Page 19 of A Little Campfire Blues
Sometimes I wished I could completely give up playing, but then what?
I didn’t have the heart to join my brother and our old man in the repo business; I just didn’t. It seemed like such a shitty thing to do when people were already struggling. Yeah, I knew there were folks out there who abused the system and never intended to pay for whatever it was they’d put on credit, but it didn’t seem fair to lump in the people who worked their butts off. Sometimes life just kicked you in the ass, and you fell on hard times through no fault of your own. Banks didn’t want to hear that; they just focused on the bottom line, not the faces behind the numbers. It was the same way with my old man. I’d seen him in action when I was younger. No compassion at all. Just steely eyes and grim determination.
You wanna eat, kid? Then you’d better stop feeling sorry for those lowlifes and start looking for that license plate number. Let it be a lesson for you. If you ain’t got the cash in hand, you don’t need it. Work hard, save up, learn to go without until you can afford whatever the fuck you’re after, and for God’s sake, kid, never get a fuckin’ credit card.

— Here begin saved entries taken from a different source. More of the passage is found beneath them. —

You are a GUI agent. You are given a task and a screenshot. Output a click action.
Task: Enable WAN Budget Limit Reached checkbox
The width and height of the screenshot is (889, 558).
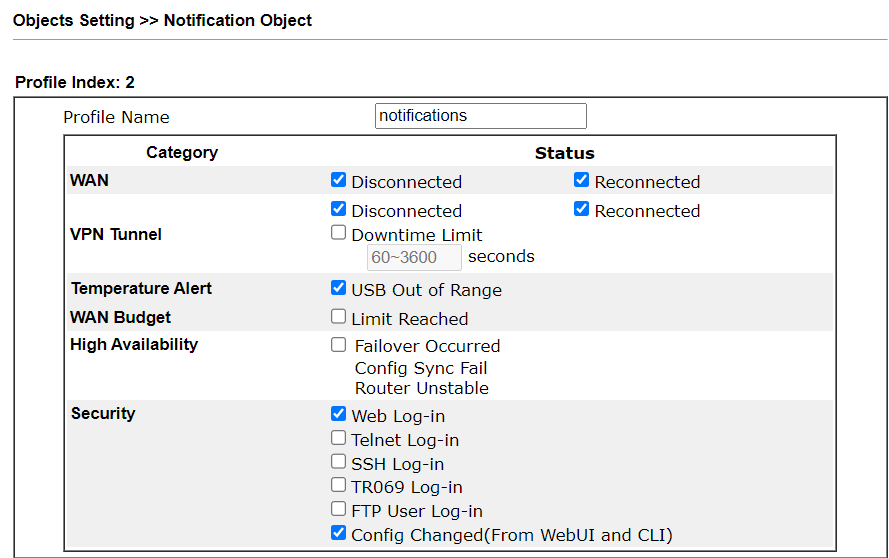coord(338,316)
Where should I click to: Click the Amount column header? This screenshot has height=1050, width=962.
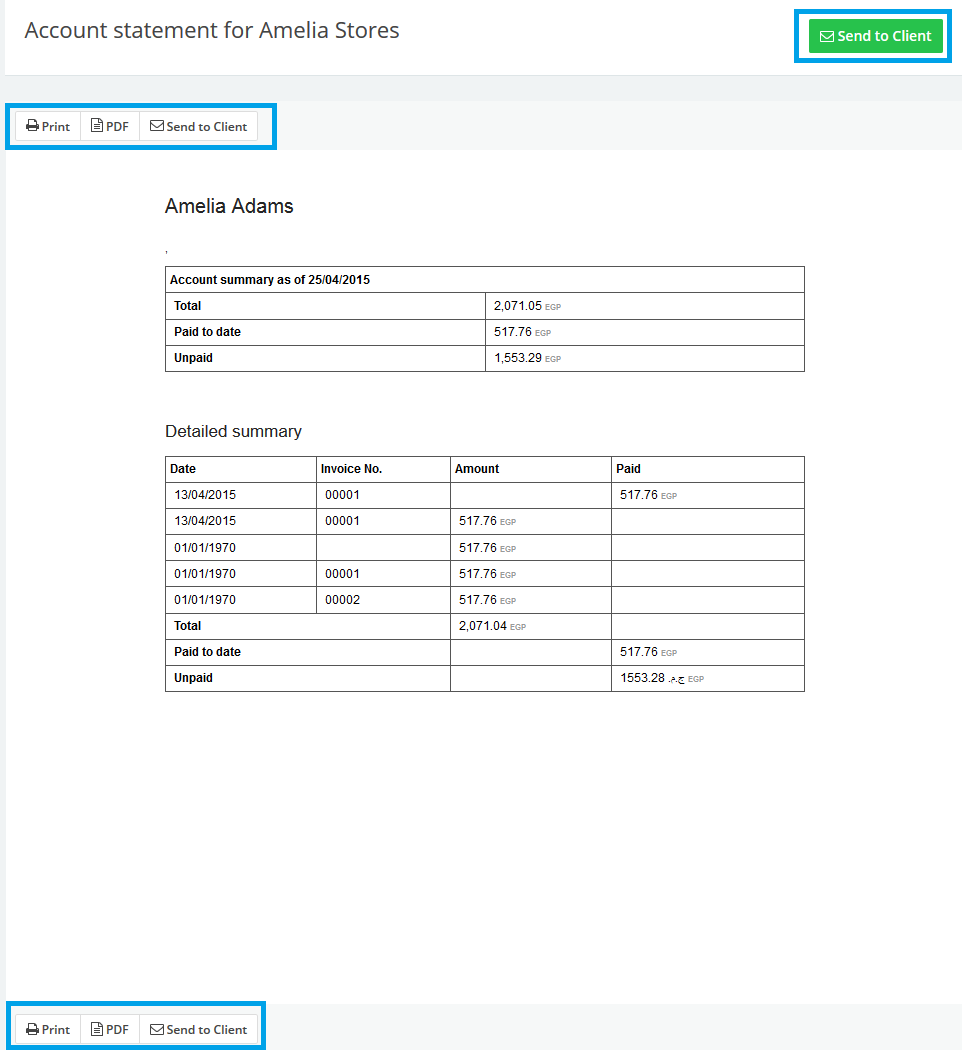[x=477, y=469]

After learning about interest rates, I’d seen why he was so adamant about that part. I’d eaten a lot of tuna and peanut butter while saving up for my Jeep. I’d been proud of being able to drive it off the lot without owing anything. She’d been a few years out of date but never owned, so I’d gotten a hell of a deal on her, but I’d spent a lot of time walking while I’d saved up, and not always in the best of weather.
A wide, flat rock jutted out over the surface of the lake, with plenty of room for me to sit and stare off across the water, guitar across my lap as disjoined words tumbled through my mind, refusing to piece themselves together. My fingers slid over the strings, caressing and listening to the water lap against the base of my rock. Trying to push past thoughts riddled with self-loathing had never gotten me anywhere. The key was always to stop trying, breathe, and just let it happen.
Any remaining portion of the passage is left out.